The record format makes extensive use of the variable-length integer or
> varint representation of 64-bit signed integers defined above.
>


> If you want to use one of the reserved serial types to store a blob of 6GB
> then the serial type itself must be capable of storing the size of the
> blob. Currently, a blob has *any* serial type of >= 12 and even, so the
> maximum size for a blob is (MAXVARINT-12)/2 i.e. *any* even serial type >=
> 12 and a text serial type is any odd serial type >= 13. All of the
> remaining utilised serial types (i.e. those <= 9) refer to fixed length
> data (ints and a 64 bit real).
>

I understand that. That's why I put the length in the "old style" blob
value itself.
But again, the varint encodes a 64-bit signed integer, and the "new style"
blob could
be assumed if the blob length exceed 2GiB (or 4 GiB), not even resorting to
the
two reserved serial types.


> The remaining 2 serial types (remember these are just two bits from a
> 64-bit serial type, each serial type is not a separate varint in its own
> right) could be used to signify something like a 128-bit integer or some
> other fixed-length data type, but, 1 bit by definition cannot store an
> arbitrary length value.
>

I understand that (see above). But using the level of indirection of storing
in the record only the meta-data of the blob, e.g. its full length, its
in-record
length (in case using 10, or 11 serial type, which cannot encode the length
like the traditional text and blob serial types), and the ordered list of
blob
pages to read the blob from, seems completely possible.


> I guess that the change Richard mentions (to up to 4GB) would be by
> treating the varints as unsigned integers, rather than signed as they
> currently are.
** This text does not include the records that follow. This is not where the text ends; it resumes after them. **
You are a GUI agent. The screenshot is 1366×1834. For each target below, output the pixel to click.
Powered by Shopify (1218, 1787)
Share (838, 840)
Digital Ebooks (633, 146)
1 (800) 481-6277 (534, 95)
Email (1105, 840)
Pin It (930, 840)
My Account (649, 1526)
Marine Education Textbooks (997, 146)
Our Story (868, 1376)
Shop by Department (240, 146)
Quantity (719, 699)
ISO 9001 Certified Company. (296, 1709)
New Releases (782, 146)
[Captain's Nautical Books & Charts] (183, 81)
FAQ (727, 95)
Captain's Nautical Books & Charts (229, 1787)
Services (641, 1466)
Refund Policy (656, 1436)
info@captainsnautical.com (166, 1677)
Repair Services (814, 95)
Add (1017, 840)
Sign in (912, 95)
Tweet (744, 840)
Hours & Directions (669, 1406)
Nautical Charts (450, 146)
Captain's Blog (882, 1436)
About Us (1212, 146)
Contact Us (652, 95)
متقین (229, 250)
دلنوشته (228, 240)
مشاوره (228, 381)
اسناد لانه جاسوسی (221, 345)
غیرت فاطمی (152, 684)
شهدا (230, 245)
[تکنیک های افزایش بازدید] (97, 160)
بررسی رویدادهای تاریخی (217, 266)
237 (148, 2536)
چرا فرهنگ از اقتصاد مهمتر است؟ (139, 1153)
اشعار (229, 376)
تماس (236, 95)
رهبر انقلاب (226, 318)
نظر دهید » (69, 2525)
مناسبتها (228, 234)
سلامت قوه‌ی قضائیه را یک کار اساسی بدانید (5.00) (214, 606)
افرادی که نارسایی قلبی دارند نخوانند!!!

This could be done (as far as I can see) for all varints
> other than the rowid without affecting existing DBs.
>

That would be an implementation limitation though, not a file format
limitation.

Again, I'm probably naive here, but I still don't clearly see the file
format limitation,
and that's what I'm trying to understand. I completely accept this would be
a lot of
work and that the incentive for Richard to do it is rather low, to
extremely low, although
of course that does bum me out, I have to admit :), but really
understanding the
limitation I'm not seeing now is what I'm after here. Thanks, --DD

PS: The alternate scheme of assuming new-style blob for length > 4 GiB,
which is more backward-compatible, could be further refined via a pragma to
put it lower, make the DB incompatible with older SQLite versions, but no
more
than the many other opt-in features old versions don't support.